We also have a Government quietly encouraging businesses to prefer younger people over older people in spite of ageism legislation – for good political reason, albeit short-sighted. Businesses need talented people that can add value. Young people need knowledge and experience to be valuable. Older people have this knowledge and experience in spades. When do we bring the 2 together?

Now look at retirement ages in other Eurozone countries, especially those in trouble. Some of these countries scrap valuable resources years before they do in the UK. How much economic value is wasted in the EU with these crazy policies and attitudes – and at what cost?

How many of the towns in Spain would have been built if they had harnessed the knowledge and experience of the older people rather than promote younger people too quickly and thus making poor decisions. I am sure that this is reflected throughout Europe. Picture a young, bright, but inexperienced loan officer coming face-to-face with a known and wirily developer looking for large debt to equity ratios for his next (speculative) development – the loan officer being overawed. Then superimpose an older, very experienced loan officer into the same situation. I suggest we see the difference between ‘yes’, and ‘maybe’ – if you increase your equity input and show me some credit-worthy presales.

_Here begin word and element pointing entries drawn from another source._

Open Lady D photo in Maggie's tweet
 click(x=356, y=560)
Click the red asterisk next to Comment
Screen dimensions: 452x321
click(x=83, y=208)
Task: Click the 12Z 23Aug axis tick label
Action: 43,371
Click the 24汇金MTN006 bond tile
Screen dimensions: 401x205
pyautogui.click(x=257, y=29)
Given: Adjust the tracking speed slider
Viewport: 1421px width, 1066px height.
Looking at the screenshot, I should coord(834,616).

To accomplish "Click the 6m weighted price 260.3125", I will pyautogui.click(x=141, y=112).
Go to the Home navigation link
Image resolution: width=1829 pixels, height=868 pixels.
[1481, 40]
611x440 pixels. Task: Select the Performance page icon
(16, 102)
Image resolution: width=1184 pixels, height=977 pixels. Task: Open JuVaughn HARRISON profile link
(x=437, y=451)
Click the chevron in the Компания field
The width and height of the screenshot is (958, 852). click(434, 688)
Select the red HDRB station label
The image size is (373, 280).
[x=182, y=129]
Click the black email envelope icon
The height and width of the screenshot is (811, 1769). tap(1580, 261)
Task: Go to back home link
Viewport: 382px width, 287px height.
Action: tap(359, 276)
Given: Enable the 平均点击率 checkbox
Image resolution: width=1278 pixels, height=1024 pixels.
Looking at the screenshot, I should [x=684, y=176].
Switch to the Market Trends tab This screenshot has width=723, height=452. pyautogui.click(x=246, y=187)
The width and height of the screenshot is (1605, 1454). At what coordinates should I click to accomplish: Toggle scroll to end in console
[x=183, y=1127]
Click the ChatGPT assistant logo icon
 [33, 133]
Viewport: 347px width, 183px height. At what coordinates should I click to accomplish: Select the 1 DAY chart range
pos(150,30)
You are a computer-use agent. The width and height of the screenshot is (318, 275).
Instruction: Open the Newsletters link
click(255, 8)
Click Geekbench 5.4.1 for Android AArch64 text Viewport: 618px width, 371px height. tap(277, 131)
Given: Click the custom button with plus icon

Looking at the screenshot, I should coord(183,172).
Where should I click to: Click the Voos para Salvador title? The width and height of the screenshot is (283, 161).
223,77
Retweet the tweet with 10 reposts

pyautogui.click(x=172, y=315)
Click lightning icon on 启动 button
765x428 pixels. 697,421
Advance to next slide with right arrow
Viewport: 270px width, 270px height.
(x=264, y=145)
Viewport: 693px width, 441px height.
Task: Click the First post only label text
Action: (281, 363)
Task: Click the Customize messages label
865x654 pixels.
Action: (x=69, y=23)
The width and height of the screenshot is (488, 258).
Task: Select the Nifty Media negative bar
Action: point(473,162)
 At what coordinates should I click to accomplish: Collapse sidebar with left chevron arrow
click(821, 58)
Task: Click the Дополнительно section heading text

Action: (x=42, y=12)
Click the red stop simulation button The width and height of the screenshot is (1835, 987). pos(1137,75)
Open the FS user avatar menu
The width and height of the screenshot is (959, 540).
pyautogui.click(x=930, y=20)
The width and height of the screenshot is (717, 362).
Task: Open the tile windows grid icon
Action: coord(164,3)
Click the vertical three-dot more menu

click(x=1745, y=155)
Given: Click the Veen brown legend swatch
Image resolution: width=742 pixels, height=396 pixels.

So what is wrong in the Eurozone? Just blaming the banking crisis is convenient for politicians, but otherwise short-sighted. Could it be that the formation of the Eurozone revealed historic cracks in economic policy that otherwise had been quietly hidden by politicians hoping that it would not be revealed on their watch. How many politicians in the Eurozone watched in envy as Margaret Thatcher broke the stranglehold power of the UK trade unions wishing they could do the same in their country. I sense that had Angela Merkel been in power at the same time as Thatcher then the German unions would have suffered a similar fate.

What I want to do over the following weeks, with the help of the blogging community, is to develop a serious framework that could work in Europe, and then examine whether or not the existing EU/Eurozone can be adapted to this new framework, or should the existing model be scrapped, as were the EEC and ERM before, and the whole of Europe move into a structure built more on economic and business-driven sensibility rather than the existing political mishmash.

I will post the outline of this process tomorrow.